All lines up to and including the one that contains "龙子湖区 (669, 282)" are to be transcribed exactly, starting from the first line of the records.

*** Opening INPUT MATERIAL ***

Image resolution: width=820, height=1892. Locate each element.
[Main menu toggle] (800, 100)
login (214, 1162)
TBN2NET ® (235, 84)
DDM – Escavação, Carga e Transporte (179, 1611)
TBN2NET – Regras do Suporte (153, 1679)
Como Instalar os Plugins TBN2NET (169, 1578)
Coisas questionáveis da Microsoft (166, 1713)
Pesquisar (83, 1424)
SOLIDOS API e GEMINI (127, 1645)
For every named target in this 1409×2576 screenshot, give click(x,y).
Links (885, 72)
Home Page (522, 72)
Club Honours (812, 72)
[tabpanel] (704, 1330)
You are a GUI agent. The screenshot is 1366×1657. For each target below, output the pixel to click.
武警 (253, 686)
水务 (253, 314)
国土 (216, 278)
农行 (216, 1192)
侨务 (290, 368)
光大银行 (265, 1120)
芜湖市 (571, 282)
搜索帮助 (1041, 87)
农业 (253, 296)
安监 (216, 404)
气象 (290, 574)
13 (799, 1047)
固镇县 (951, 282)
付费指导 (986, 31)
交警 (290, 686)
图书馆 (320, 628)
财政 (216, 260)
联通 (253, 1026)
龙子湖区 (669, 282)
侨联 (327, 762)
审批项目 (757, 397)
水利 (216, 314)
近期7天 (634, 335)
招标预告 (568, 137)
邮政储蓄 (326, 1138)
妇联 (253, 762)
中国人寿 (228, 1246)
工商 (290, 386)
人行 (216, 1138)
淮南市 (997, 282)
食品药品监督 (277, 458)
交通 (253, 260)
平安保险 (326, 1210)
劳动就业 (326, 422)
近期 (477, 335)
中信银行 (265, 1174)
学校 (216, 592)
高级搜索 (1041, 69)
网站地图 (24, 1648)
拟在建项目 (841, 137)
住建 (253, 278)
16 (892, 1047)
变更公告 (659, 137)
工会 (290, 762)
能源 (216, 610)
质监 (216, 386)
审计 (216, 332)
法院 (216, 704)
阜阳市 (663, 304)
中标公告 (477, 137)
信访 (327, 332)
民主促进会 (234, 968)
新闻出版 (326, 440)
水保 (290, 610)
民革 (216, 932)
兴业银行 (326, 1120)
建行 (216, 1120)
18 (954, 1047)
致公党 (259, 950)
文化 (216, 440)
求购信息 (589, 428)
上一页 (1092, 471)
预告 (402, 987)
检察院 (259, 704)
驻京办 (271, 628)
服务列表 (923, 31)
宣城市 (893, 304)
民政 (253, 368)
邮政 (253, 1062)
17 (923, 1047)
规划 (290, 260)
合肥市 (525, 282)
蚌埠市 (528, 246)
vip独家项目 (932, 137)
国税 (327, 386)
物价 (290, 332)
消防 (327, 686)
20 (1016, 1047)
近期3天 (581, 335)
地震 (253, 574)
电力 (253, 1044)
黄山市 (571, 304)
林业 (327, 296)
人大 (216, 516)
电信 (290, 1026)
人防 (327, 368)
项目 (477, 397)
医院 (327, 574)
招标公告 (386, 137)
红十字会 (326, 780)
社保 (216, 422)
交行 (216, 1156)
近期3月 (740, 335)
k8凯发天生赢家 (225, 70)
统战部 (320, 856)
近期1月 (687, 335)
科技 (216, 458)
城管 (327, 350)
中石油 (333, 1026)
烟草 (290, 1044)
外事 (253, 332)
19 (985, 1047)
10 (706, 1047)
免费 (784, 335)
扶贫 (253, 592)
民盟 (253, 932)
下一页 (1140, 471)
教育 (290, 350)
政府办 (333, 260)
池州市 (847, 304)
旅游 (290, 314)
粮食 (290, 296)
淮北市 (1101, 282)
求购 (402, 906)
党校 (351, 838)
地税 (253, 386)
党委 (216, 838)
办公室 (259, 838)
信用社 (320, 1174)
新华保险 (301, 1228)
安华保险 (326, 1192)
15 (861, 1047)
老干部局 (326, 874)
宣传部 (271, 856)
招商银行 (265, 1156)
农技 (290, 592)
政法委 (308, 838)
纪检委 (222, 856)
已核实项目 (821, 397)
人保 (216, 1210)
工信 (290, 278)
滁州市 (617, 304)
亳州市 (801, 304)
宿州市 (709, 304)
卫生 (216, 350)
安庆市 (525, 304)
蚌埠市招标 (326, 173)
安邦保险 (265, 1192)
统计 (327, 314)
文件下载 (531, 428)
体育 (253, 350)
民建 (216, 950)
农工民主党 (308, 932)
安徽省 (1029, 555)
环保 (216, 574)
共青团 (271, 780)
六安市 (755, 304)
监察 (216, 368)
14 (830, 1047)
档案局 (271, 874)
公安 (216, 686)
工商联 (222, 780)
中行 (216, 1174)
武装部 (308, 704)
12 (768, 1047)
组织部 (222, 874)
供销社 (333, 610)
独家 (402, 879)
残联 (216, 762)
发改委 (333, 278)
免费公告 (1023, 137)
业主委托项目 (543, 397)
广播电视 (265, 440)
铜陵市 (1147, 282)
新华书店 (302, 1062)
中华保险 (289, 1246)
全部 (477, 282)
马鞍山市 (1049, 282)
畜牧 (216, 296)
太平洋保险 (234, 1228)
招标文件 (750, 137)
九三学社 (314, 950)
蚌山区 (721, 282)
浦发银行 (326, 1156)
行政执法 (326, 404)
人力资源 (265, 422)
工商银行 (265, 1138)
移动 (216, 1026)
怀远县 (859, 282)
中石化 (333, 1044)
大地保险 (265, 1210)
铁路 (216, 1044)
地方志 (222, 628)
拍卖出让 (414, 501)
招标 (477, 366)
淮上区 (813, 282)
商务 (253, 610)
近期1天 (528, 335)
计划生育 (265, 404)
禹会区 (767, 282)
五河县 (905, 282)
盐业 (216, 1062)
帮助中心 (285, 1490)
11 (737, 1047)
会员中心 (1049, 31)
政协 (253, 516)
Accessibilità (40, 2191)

*** Closing INPUT MATERIAL ***

→ FINISHED EXERCISE
Image resolution: width=820, height=1892. Locate each element.
[Main menu toggle] (800, 100)
login (214, 1162)
TBN2NET ® (235, 84)
DDM – Escavação, Carga e Transporte (179, 1611)
TBN2NET – Regras do Suporte (153, 1679)
Como Instalar os Plugins TBN2NET (169, 1578)
Coisas questionáveis da Microsoft (166, 1713)
Pesquisar (83, 1424)
SOLIDOS API e GEMINI (127, 1645)
For every named target in this 1409×2576 screenshot, give click(x,y).
Links (885, 72)
Home Page (522, 72)
Club Honours (812, 72)
[tabpanel] (704, 1330)
You are a GUI agent. The screenshot is 1366×1657. For each target below, output the pixel to click.
武警 (253, 686)
水务 (253, 314)
国土 (216, 278)
农行 (216, 1192)
侨务 (290, 368)
光大银行 (265, 1120)
芜湖市 (571, 282)
搜索帮助 (1041, 87)
农业 (253, 296)
安监 (216, 404)
气象 (290, 574)
13 (799, 1047)
固镇县 (951, 282)
付费指导 (986, 31)
交警 (290, 686)
图书馆 (320, 628)
财政 (216, 260)
联通 (253, 1026)
龙子湖区 (669, 282)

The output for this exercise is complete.